The first two freedoms he cited—speech and religion—are of course enshrined in the First Amendment. The other two – freedom from want and from fear – are nowhere to be found in the Constitution. Rather, they relate to Roosevelt’s Depression-era commitment to economic security (freedom from want) and his efforts to establish the United Nations (freedom from fear).

It fell to Rockwell to translate those abstract concepts into four scenes of everyday American life that would capture the minds and hearts of his countryman, a task he initially thought was beyond his capabilities. History has proven him quite wrong, and those four images are among his most famous.

a painting of a man surrounded by others looking up at him

Freedom of Speech depicts a blue-collar man, wearing a plaid shirt and suede jacket, standing among the crowd at a government meeting to voice his opinion. The others in the painting are well dressed, wearing shirts and ties and jackets, but they listen respectfully as this workingman speaks his mind.

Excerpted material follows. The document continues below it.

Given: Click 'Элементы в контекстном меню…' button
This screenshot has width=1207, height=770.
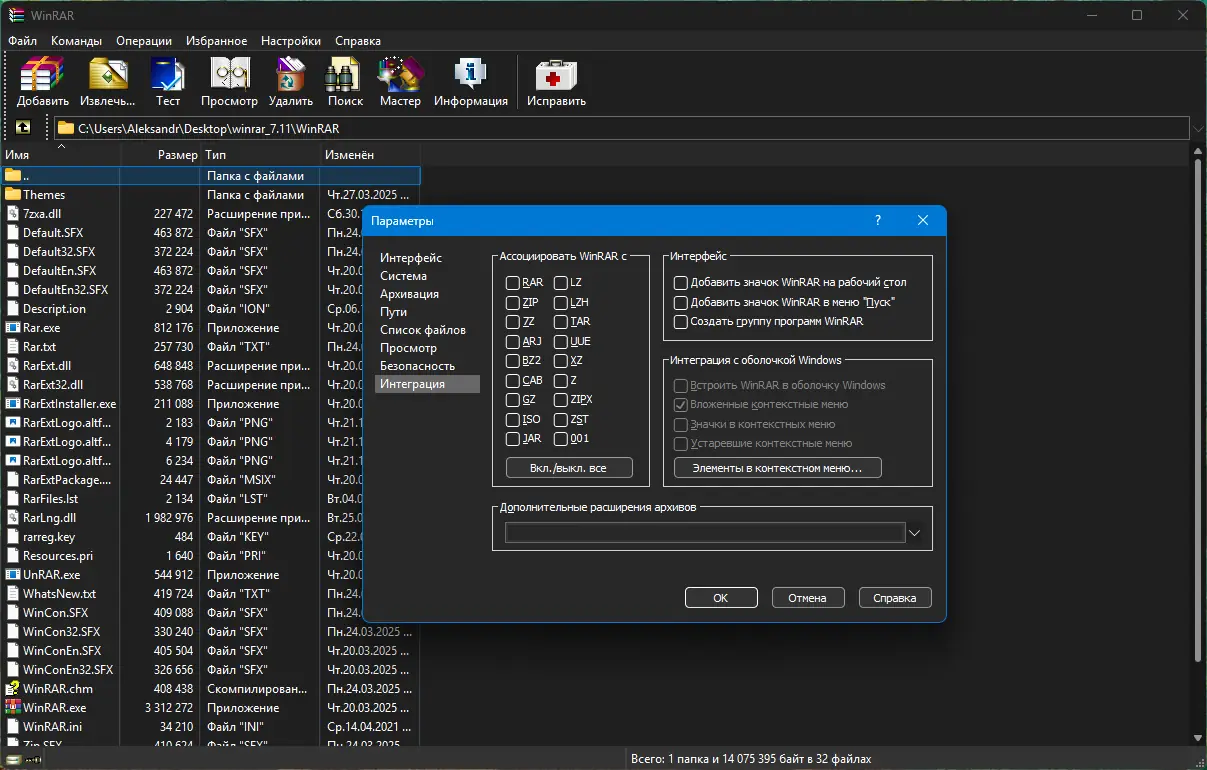Looking at the screenshot, I should click(777, 468).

a painting of people praying

Freedom of Worship, under the title “each according to the dictates of his own conscience,” shows eight people of different faiths in a moment of prayer. One of them, with his head covered and holding a religious book, is Jewish. A young woman with rosary beads represents Catholics. An older woman, praying devoutly, embodies Protestantism. It’s a tribute to religious diversity.

a painting of a family sitting down for dinner

Freedom from Want is a Thanksgiving scene in which an aproned matriarch presents a turkey to her family, depicted by three generations breaking bread together at their dining room table. The illustration represents traditional American family values: togetherness, harmony, peace, and abundance.

a painting of parents tucking their children into bed

And Freedom from Fear shows children nestled safely in their bed, oblivious to the carnage occurring across the ocean. Their mother tucks them in and their father holds a newspaper with a headline announcing the Nazi blitz of London, where the scene would be much different and where the lives of everyone, including innocent children, were in jeopardy.

As we approach Thanksgiving, it’s worthwhile to re-examine the four illustrations and ponder their meaning and message at a time when the nation seems so terribly divided over – let’s be frank – fleeting issues that often don’t amount to a hill of beans. It often seems that half of our country is perpetually mad at the other half. Are we really that different? Are our differences really irreconcilable? I don’t think so. Actually, I think we’re much more alike than different, and I believe that as a society we share core values that matter infinitely more than ephemeral political squabbles. Those values, captured by Norman Rockwell, are what bind us as a nation.

Let’s count our blessings, send our prayers to the suffering people of the Middle East and the Ukraine, take a deep breath, and maybe revisit Rockwell’s Four Freedoms. And let’s ponder what those 80-year-old illustrations say not only about us as Americans, but us as human beings.